Turing : Introduction to optimisation

Introduction

Optimisation is an essential step in the life of a computing code. Unfortunately, it is rarely brought to fruition or perhaps never even attempted. The purpose of this document is to give you an idea of the benefits of this type of work and to explain how to proceed with it. In this domain, there is no easy recipe but numerous methods can be suggested.

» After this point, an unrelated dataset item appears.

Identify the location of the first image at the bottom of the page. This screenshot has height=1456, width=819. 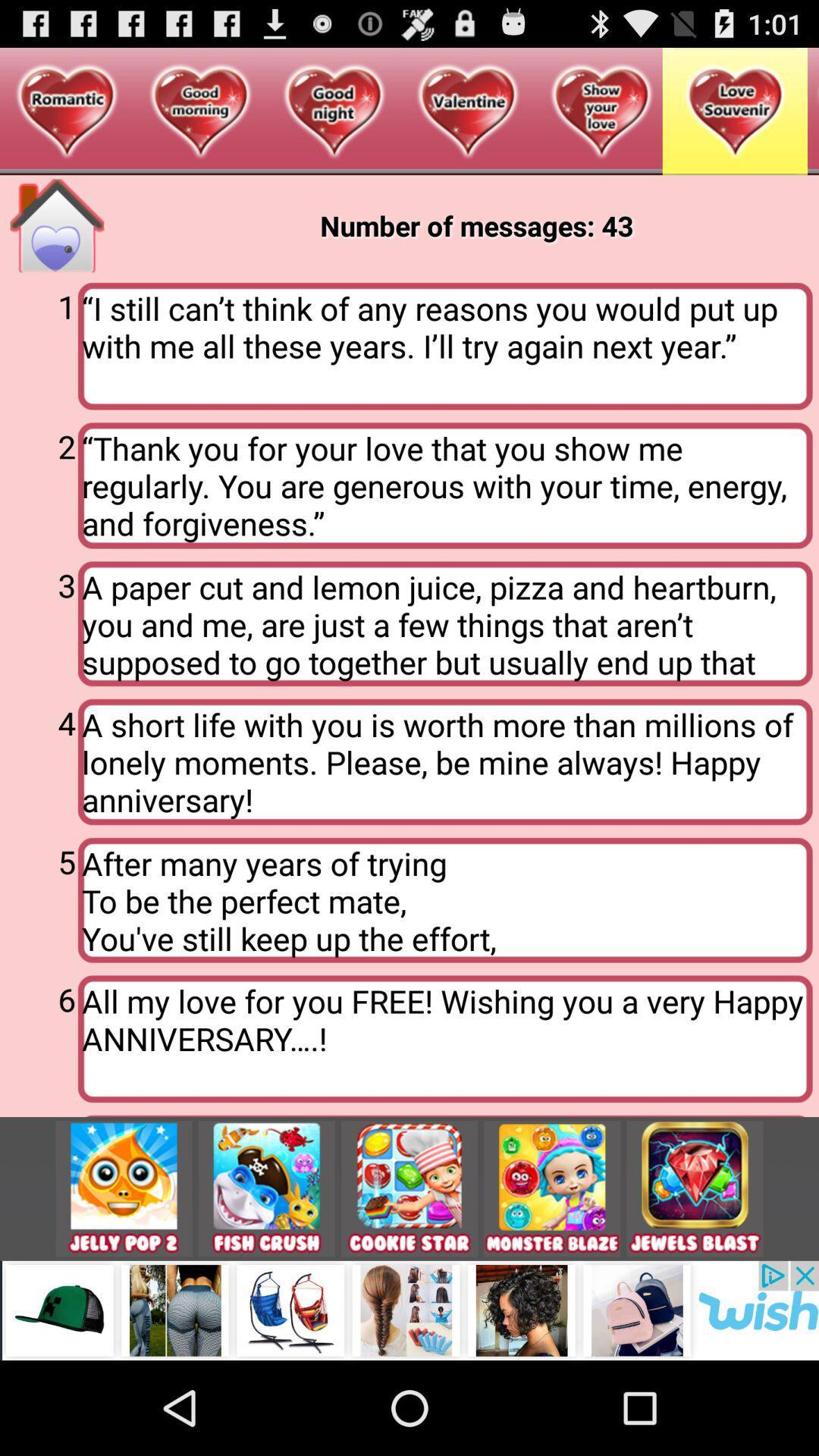
(124, 1188). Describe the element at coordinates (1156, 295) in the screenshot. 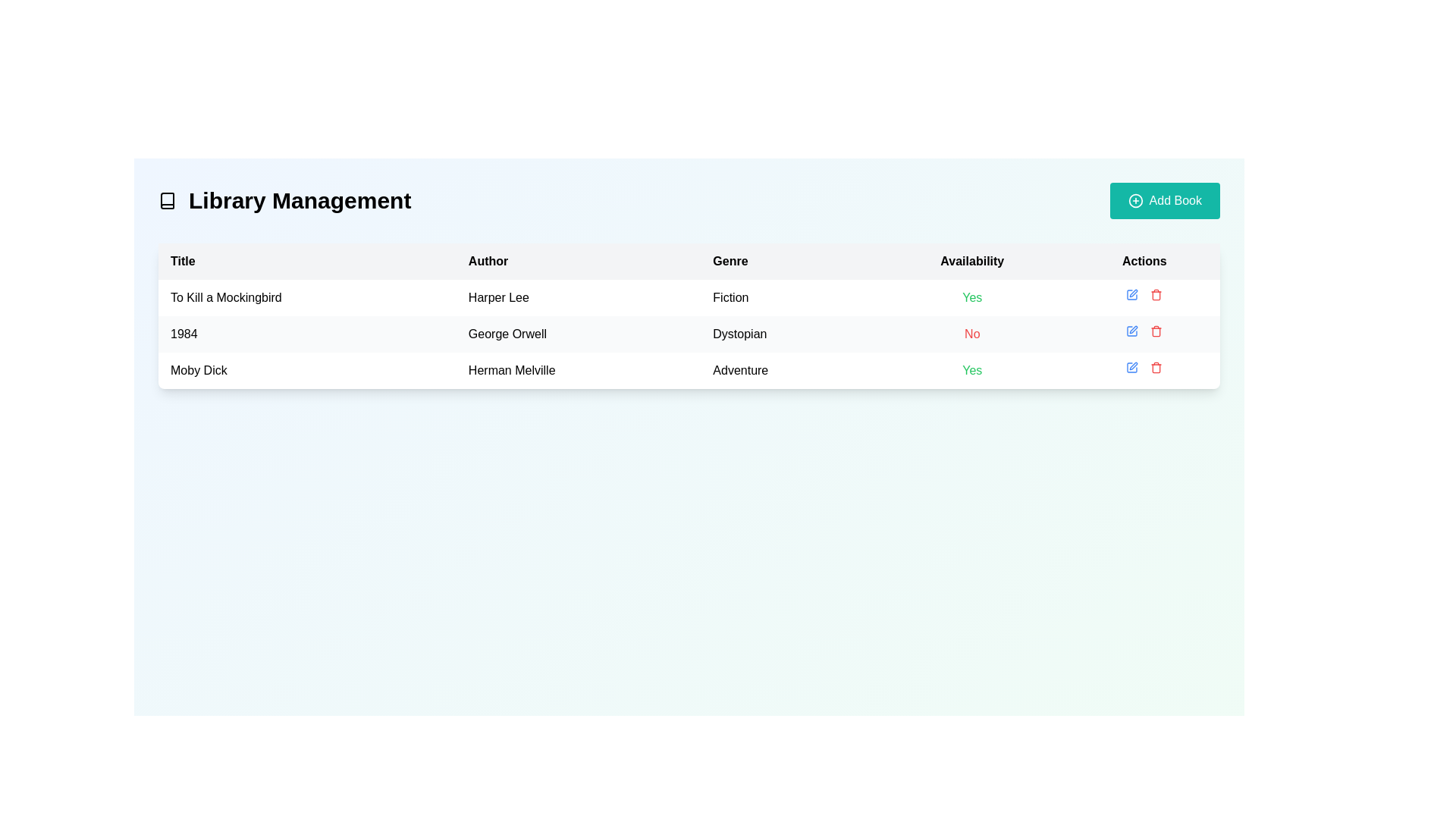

What does optimisation mean?

Optimisation of a computing code for a supercomputer such as Turing means reducing its need for resources. There are different resource needs but generally we are focusing on elapsed time. Memory consumption or disk space, however, also come into consideration.

Benefits of optimisation

Optimising an application can provide a number of benefits (if your efforts are successful!):

  • Results obtained more rapidly by reducing execution time
  • More results obtained with your attributed hours
  • Larger calculations effectuated
  • Competitive advantage obtained in relationship to other teams
  • Better understanding of your code and the machine architecture including their interactions
  • Bugs discovered and corrected thanks to the re-reading of code sources

Other benefits:

  • Reduction in energy consumption due to decreased calculation time (when not calculating, the Turing compute nodes consume almost nothing)
  • Better use of the machine (the costs of purchasing, maintenance and use of a supercomputer are not insignificant): Each hour which is attributed to you represents an expenditure for the whole scientific community.
  • Freeing up resources for other research groups

When NOT to optimise ?

Optimisation is not always the best strategy: Not all computing codes need to be optimised (however, this is rarely true for massively parallel machines); furthermore, the benefits can be insufficient in relationship with the effort needed to do the optimisation.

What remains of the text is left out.